Records from a data collection:
++++++++++

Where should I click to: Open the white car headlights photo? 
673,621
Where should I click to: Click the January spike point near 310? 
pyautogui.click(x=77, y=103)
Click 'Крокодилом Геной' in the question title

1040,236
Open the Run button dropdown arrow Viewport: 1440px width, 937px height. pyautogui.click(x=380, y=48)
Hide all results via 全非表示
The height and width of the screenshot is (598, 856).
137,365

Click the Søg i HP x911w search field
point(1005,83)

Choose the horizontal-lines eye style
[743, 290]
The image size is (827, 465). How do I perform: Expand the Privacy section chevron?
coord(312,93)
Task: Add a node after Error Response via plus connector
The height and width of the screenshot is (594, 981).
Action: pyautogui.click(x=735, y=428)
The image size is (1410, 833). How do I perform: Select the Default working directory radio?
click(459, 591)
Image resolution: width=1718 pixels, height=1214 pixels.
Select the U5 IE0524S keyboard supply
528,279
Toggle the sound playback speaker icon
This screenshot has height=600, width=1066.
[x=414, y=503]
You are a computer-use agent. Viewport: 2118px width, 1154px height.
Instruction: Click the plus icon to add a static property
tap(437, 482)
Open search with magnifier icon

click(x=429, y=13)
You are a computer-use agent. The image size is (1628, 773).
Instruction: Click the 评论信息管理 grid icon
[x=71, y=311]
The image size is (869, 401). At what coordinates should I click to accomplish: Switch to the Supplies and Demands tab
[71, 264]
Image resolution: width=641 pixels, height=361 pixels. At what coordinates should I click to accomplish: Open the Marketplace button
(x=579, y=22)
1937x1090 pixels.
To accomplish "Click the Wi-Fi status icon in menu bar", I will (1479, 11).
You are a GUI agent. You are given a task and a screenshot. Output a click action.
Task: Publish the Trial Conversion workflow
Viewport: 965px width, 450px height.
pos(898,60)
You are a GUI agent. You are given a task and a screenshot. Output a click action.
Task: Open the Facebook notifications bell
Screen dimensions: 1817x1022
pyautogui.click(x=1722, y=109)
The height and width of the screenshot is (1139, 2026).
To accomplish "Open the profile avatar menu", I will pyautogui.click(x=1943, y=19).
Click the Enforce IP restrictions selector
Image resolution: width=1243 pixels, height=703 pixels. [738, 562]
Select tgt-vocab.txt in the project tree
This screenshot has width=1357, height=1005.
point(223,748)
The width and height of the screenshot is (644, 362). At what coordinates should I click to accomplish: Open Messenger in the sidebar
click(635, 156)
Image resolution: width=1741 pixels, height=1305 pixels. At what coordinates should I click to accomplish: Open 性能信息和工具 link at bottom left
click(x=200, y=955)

++++++++++

#### WHAT TO PRODUCE:
Every line above should be reproduced precisely.

#### RESULT OF THE TASK:
Where should I click to: Open the white car headlights photo? 
673,621
Where should I click to: Click the January spike point near 310? 
pyautogui.click(x=77, y=103)
Click 'Крокодилом Геной' in the question title

1040,236
Open the Run button dropdown arrow Viewport: 1440px width, 937px height. pyautogui.click(x=380, y=48)
Hide all results via 全非表示
The height and width of the screenshot is (598, 856).
137,365

Click the Søg i HP x911w search field
point(1005,83)

Choose the horizontal-lines eye style
[743, 290]
The image size is (827, 465). How do I perform: Expand the Privacy section chevron?
coord(312,93)
Task: Add a node after Error Response via plus connector
The height and width of the screenshot is (594, 981).
Action: pyautogui.click(x=735, y=428)
The image size is (1410, 833). How do I perform: Select the Default working directory radio?
click(459, 591)
Image resolution: width=1718 pixels, height=1214 pixels.
Select the U5 IE0524S keyboard supply
528,279
Toggle the sound playback speaker icon
This screenshot has height=600, width=1066.
[x=414, y=503]
You are a computer-use agent. Viewport: 2118px width, 1154px height.
Instruction: Click the plus icon to add a static property
tap(437, 482)
Open search with magnifier icon

click(x=429, y=13)
You are a computer-use agent. The image size is (1628, 773).
Instruction: Click the 评论信息管理 grid icon
[x=71, y=311]
The image size is (869, 401). At what coordinates should I click to accomplish: Switch to the Supplies and Demands tab
[71, 264]
Image resolution: width=641 pixels, height=361 pixels. At what coordinates should I click to accomplish: Open the Marketplace button
(x=579, y=22)
1937x1090 pixels.
To accomplish "Click the Wi-Fi status icon in menu bar", I will (1479, 11).
You are a GUI agent. You are given a task and a screenshot. Output a click action.
Task: Publish the Trial Conversion workflow
Viewport: 965px width, 450px height.
pos(898,60)
You are a GUI agent. You are given a task and a screenshot. Output a click action.
Task: Open the Facebook notifications bell
Screen dimensions: 1817x1022
pyautogui.click(x=1722, y=109)
The height and width of the screenshot is (1139, 2026).
To accomplish "Open the profile avatar menu", I will pyautogui.click(x=1943, y=19).
Click the Enforce IP restrictions selector
Image resolution: width=1243 pixels, height=703 pixels. [738, 562]
Select tgt-vocab.txt in the project tree
This screenshot has width=1357, height=1005.
point(223,748)
The width and height of the screenshot is (644, 362). At what coordinates should I click to accomplish: Open Messenger in the sidebar
click(635, 156)
Image resolution: width=1741 pixels, height=1305 pixels. At what coordinates should I click to accomplish: Open 性能信息和工具 link at bottom left
click(x=200, y=955)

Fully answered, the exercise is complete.